> **作業内容**
下に示す咳の原因に関する本文を、2文で要約してください。
___ 本文抜粋 ___
また、人前で咳が止まらなくなったり、咳のため会話が中断するなどあれば、日常生活の面でも支障が出てくることでしょう。

2.発作のような咳の原因


発作のような咳が出る病気の多くは呼吸器疾患ですが、鼻や心臓の病気でも咳が出て止まらなくなることがあります。

2-1.呼吸器感染症

ウイルスや細菌などに感染して、肺や気管支に炎症が引き起こされると、激しい咳が出ることがあります。

呼吸器感染症の中でも、発作のように激しく咳が出る病気としては、気管支炎や肺炎、新型コロナウイルス感染症、マイコプラズマ肺炎、百日咳などがあります。

2-2.アレルギー

ダニや花粉など、アレルギーを引き起こす物質(アレルゲン)によって、体の免疫反応が過剰に働くことで、咳が出ることがあります。
___ 提供データ ___
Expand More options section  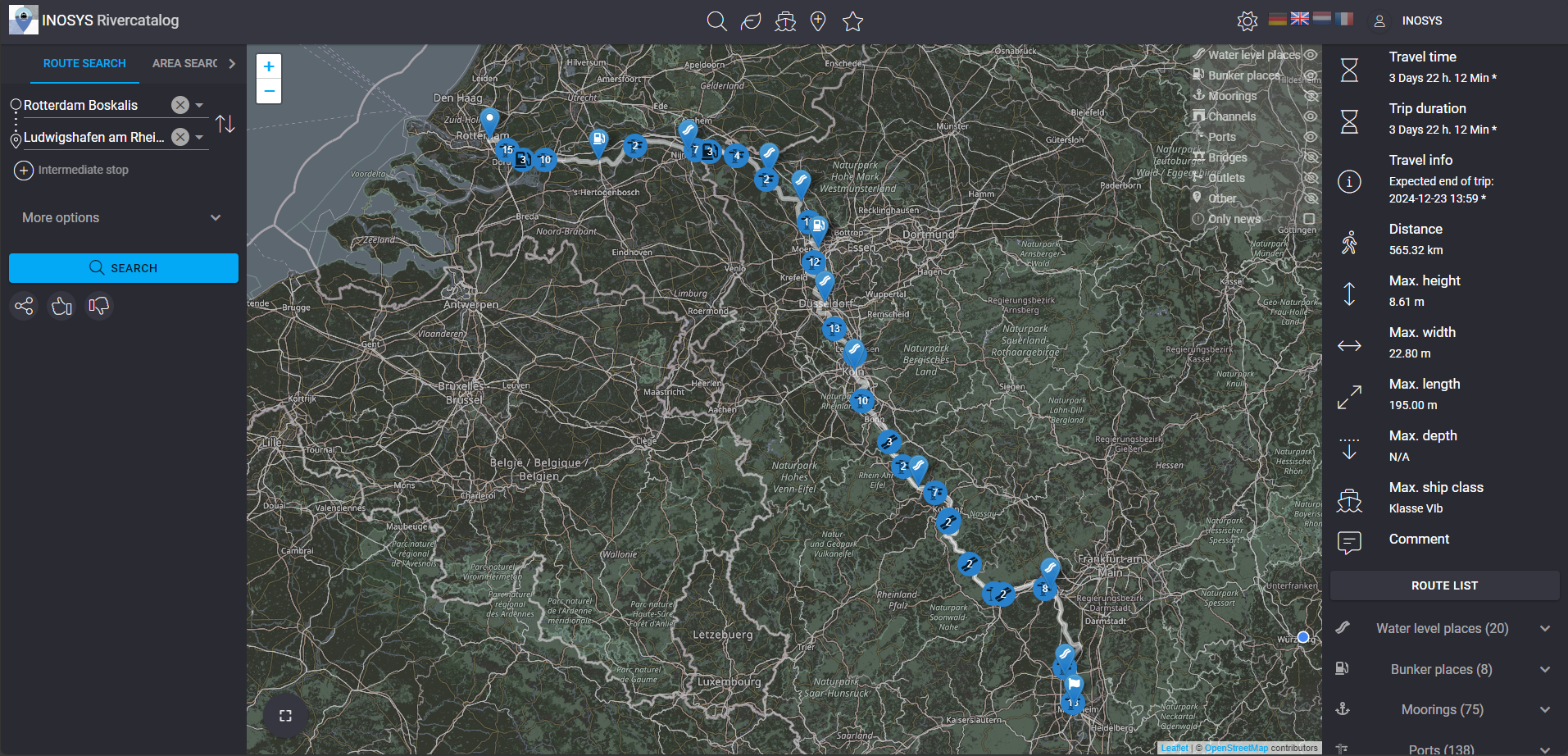(x=123, y=217)
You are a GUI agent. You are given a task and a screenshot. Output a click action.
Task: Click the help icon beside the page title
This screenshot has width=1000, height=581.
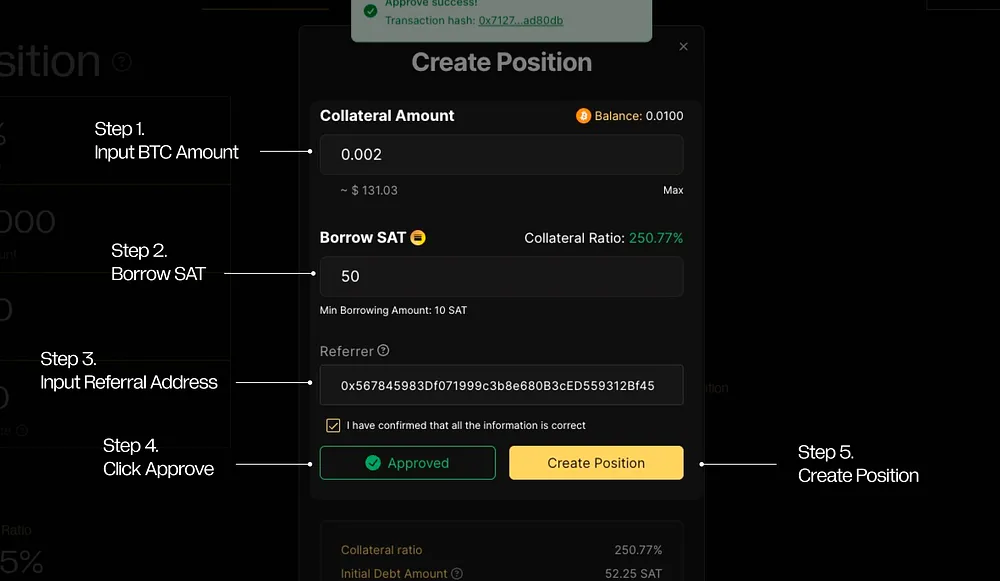point(122,62)
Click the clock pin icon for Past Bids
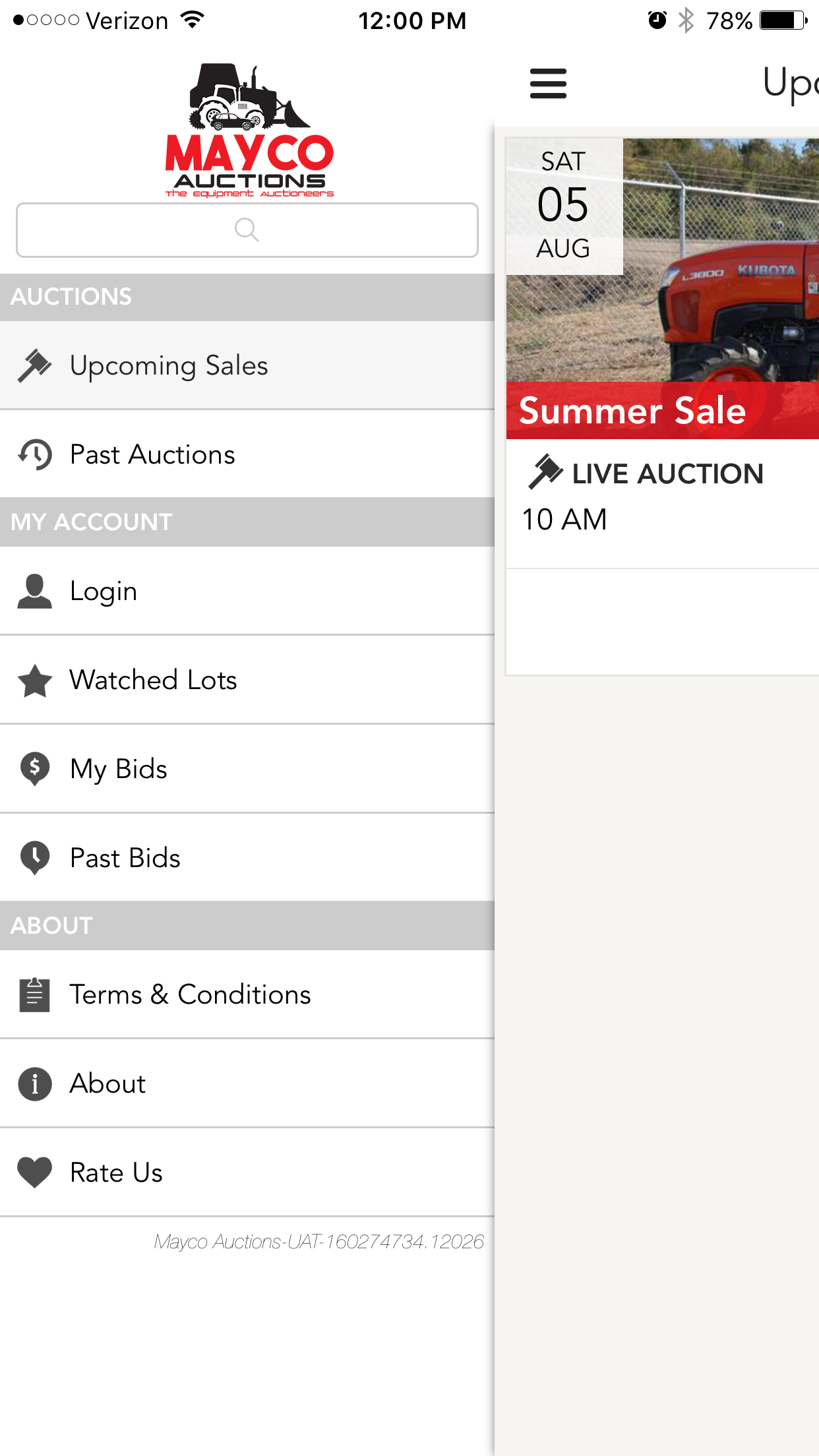 (x=34, y=858)
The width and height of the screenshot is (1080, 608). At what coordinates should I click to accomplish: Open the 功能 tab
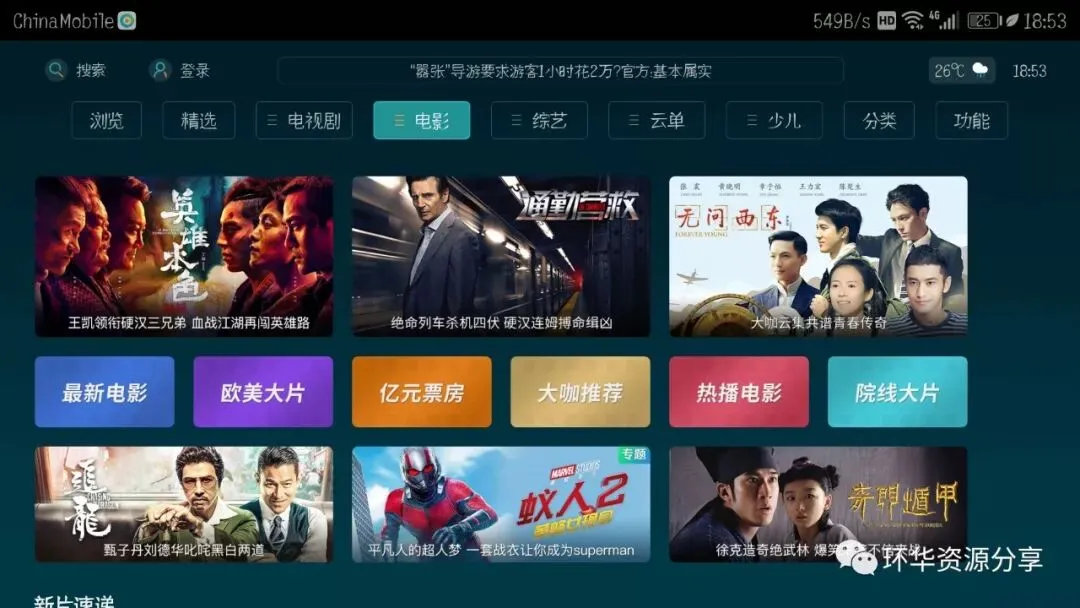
___
> **回答欄**
発作のような咳が出る病気の多くは呼吸器疾患ですが、鼻や心臓の病気でも咳が出て止まらなくなることがあります。原因として、ウイルスや細菌の感染で肺や気管支に炎症が起こる呼吸器感染症（気管支炎、肺炎、新型コロナウイルス感染症、マイコプラズマ肺炎、百日咳など）や、ダニや花粉などのアレルゲンで免疫反応が過剰に働くアレルギーが挙げられています。